So far, Hamilton has treated 707 people with confirmed cases of flu. This time last year (near the end of December 2018), there had only been 39 cases of flu at Hamilton Medical Center.
The flu season typically runs from Oct. 1 to March 31 and usually peaks in February. According to Perri Correll, Infection Prevention director, Hamilton started seeing a significant increase in flu cases the first week of December, one month earlier than last year.
Due to the widespread occurrence of flu in this area, Hamilton is asking for the assistance of community members in supporting a hospitalized loved one’s recovery by limiting visitation during this flu season.
The restrictions include:
- No visitors with influenza-like illness, fever, cough or runny nose.
- Only essential visitors ages 18 or older (immediate family, partner or significant other).
- Patients experiencing flu-like symptoms will need to wear a mask.
“We know limiting visitations is a difficult thing to ask, but because we’re seeing so many flu cases in our area, it’s in the best interest of patients and visitors that we limit visitation during this type of flu season,” Correll said. “There’s simply too much risk of germ exposure at this point. We want to keep everyone as safe as possible.”
According to the Centers for Disease Control and Prevention (CDC), typical flu symptoms include fever or feeling feverish and having chills, cough, sore throat, runny or stuffy nose, muscle or body aches, headaches, fatigue (tiredness) and in some people, vomiting and diarrhea (though this is more common in children than adults).
“There are a number of ways to prevent the flu,” said Correll. “Though sometimes the flu shot doesn’t seem to be as effective as we’d like it to be, getting the flu shot is still a significant protection against the flu. Proper hand washing, especially after wiping runny noses, is also a key protection.”
In addition, Correll mentioned drinking plenty of water, keeping your hands away from your face, staying away from crowds, getting plenty of rest and eating healthy as ways to keep the flu away.
“It’s also important to stay home when you’re sick so you don’t pass it on to others. It’s not too late to get vaccinated. Flu vaccination is always the best way to prevent flu and its potentially serious complications,” said Correll.

* * *

• [Your instructions] In the passage on flu at Hamilton, which month does flu season usually peak in?

* * *

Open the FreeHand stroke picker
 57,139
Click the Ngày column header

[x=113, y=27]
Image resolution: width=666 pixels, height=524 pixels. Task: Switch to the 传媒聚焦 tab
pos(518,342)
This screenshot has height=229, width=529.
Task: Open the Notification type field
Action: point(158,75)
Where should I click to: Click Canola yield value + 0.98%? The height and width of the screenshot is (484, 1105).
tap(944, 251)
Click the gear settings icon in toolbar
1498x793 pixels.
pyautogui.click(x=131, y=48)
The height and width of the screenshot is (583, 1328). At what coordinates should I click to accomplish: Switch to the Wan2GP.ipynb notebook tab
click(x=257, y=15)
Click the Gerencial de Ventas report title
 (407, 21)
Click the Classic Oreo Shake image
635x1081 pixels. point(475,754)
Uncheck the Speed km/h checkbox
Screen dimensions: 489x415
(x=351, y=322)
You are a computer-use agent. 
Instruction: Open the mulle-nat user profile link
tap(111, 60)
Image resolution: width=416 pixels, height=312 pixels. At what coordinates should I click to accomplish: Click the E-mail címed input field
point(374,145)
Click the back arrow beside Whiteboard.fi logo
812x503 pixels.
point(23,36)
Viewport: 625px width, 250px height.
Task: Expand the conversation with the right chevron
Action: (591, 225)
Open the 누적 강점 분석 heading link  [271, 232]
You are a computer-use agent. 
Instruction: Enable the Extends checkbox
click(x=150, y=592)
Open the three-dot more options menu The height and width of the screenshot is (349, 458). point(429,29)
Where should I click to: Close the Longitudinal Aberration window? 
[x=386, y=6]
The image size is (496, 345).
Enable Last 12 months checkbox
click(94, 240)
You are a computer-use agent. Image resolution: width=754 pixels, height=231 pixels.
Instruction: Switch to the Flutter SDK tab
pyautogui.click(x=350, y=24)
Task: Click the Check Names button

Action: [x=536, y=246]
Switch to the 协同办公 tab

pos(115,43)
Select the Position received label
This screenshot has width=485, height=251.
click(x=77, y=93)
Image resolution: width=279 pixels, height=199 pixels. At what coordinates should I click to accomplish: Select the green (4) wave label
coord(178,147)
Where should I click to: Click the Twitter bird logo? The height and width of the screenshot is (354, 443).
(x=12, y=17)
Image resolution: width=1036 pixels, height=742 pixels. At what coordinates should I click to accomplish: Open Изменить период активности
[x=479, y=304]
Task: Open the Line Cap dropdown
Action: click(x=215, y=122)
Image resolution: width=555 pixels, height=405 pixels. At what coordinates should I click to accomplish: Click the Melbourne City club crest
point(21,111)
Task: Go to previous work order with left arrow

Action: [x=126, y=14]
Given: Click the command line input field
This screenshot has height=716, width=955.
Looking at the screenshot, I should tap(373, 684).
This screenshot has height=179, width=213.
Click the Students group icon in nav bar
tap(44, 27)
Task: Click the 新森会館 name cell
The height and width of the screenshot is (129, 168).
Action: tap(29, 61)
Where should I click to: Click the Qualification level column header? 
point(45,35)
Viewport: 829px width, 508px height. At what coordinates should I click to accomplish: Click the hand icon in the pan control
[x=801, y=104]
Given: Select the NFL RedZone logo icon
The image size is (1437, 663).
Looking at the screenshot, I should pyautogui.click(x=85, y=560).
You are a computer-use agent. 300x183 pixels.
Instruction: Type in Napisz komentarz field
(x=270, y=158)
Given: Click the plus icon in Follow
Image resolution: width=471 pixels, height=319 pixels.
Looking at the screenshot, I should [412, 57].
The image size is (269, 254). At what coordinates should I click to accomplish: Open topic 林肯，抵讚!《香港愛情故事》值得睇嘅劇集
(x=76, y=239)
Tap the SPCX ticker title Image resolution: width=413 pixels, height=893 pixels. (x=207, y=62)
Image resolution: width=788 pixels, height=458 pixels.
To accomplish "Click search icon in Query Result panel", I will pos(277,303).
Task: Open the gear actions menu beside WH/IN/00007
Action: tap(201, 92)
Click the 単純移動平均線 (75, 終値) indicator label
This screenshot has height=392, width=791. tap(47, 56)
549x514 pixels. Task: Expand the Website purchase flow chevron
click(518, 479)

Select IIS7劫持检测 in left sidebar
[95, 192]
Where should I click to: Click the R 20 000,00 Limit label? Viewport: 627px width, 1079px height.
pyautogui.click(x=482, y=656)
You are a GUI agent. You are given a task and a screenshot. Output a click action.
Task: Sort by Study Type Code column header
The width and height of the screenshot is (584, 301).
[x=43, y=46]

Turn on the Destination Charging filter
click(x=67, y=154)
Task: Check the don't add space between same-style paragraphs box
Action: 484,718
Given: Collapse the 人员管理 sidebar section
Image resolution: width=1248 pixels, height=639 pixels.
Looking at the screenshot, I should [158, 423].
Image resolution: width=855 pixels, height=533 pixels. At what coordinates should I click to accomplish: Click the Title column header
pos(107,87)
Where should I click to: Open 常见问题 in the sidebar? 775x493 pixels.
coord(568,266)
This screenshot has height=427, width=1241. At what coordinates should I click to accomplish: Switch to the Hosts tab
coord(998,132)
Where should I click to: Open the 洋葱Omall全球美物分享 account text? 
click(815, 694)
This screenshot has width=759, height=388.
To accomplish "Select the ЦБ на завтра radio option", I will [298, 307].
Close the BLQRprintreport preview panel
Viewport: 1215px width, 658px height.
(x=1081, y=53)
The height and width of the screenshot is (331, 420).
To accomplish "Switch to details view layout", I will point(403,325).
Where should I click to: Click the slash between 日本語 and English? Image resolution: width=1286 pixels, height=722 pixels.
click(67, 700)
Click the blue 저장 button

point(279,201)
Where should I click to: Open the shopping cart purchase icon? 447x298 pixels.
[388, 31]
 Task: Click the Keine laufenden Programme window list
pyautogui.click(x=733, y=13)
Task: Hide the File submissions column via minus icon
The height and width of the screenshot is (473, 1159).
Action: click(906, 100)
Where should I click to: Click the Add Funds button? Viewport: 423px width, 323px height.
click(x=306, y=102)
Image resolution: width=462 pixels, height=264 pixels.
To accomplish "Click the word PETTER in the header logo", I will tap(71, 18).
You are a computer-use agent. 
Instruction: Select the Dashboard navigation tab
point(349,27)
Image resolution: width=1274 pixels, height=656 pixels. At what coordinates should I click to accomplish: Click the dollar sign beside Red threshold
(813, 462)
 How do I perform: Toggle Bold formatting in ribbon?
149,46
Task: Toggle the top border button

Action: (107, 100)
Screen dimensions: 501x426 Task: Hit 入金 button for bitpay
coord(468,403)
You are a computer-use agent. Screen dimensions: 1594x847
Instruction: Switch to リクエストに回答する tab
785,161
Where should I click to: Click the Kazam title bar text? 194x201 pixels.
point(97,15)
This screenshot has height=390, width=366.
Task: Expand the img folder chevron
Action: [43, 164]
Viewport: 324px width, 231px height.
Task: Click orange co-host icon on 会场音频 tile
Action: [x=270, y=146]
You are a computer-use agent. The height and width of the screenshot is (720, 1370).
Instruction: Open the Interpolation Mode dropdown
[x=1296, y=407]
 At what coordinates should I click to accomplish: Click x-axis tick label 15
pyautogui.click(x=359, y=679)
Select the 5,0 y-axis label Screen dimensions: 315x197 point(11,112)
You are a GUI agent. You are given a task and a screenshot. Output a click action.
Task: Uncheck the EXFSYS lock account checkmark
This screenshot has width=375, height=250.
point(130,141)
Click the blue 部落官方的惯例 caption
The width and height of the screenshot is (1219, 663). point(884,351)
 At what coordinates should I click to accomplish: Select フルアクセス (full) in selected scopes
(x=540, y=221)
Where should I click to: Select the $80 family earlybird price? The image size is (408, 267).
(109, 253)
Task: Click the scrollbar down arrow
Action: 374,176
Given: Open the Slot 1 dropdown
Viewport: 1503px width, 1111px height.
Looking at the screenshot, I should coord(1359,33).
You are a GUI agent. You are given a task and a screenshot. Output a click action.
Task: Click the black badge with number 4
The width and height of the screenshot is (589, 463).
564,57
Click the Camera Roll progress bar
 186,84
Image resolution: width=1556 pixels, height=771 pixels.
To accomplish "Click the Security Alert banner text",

* * *

• [Solution to the problem] February